* Task statement: The full set of records must be set down verbatim.

* Available records:
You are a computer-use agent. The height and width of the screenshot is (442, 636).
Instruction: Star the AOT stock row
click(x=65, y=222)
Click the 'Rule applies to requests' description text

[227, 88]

* Answer section:
You are a computer-use agent. The height and width of the screenshot is (442, 636).
Instruction: Star the AOT stock row
click(x=65, y=222)
Click the 'Rule applies to requests' description text

[227, 88]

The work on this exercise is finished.